Another article about the report that was taken from a Toyota computer, this time focused on Toyota’s concerns about rising labor costs. You might call this healthy level of desire for continuous improvement, always striving to get better.
One employee (who supports UAW representation) says:
“Now I can understand if the company is having a hard time,” said Harper, who has been off work for 12 weeks while healing from shoulder surgery after an on-the-job injury. “I’m more than willing to work with that company to keep my job. But when they just take it because they want more, I don’t agree with it at all.“
You’d think that the employee would be somewhat thankful that Toyota is trying to make sure they don’t end up in the same position as GM is in today because GM gave away unsustainable pay and benefit packages.
In a memo to workers at the plant after the report was circulated, Toyota noted that workers at Georgetown earned $3 an hour more than the U.S. auto industry standard.

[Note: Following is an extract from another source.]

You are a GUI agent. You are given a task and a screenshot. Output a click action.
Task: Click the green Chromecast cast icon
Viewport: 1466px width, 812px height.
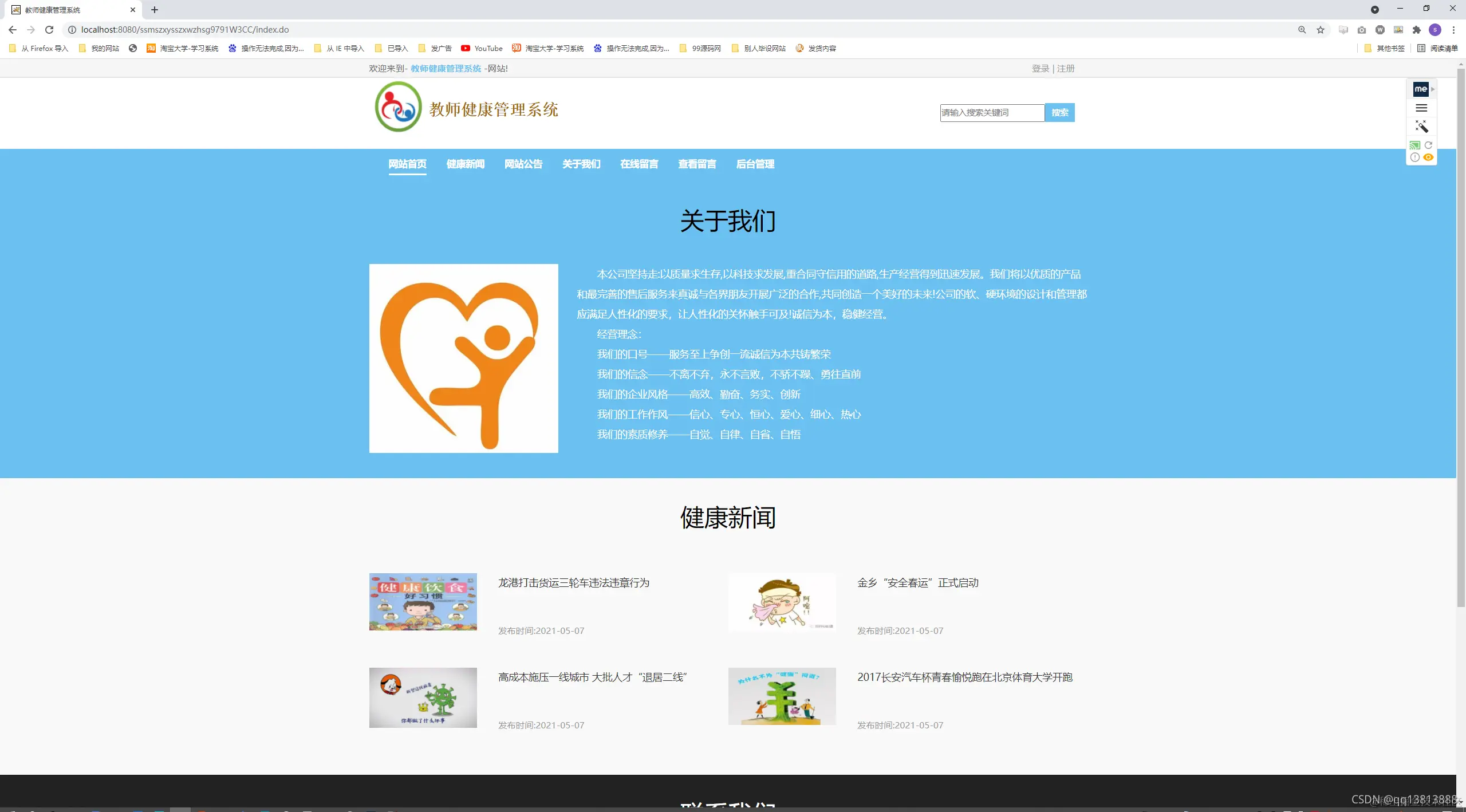[x=1414, y=145]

The Free Press reported last week the workers averaged $30 an hour, including bonuses.
Currently, the median for comparable manufacturing jobs in Kentucky — half earn more, half earn less — is $12.64, according to the U.S. Department of Labor.
Toyota’s strategy resembles what Hyundai Motor Co. uses at its plant in Montgomery, Ala. Assembly workers there make $14 an hour, about half the wages, bonuses and benefits of Toyota, Honda, Nissan and Detroit’s automakers. But Hyundai’s wages still are considerably higher than for comparable Alabama jobs, which pay $10.79 an hour.
I don’t see where Toyota’s strategy is like Hyundai’s at all. Toyota seems to have purposely “overpaid” in order to attract and keep excellent employees (and to keep the UAW at bay). Hyundai seems to be going for a “cheap as possible” strategy, at least compared to Toyota.
A UAW rep at the Toyota/GM NUMMI plant (which does have UAW representation) put it more bluntly:
UAW Local 2244 President George Nano, who represents members at Fremont, the only plant where Toyota managers must negotiate with the UAW, said Toyota is just being greedy.
I guess that’s one potential backlash against Toyota and their success, particularly as they move into the #1 spot… Toyota’s nature is to keep pushing for more and more profit, but when will other stakeholders say “enough?” I hope this backlash doesn’t lead to Toyota slowing their North American factory expansion.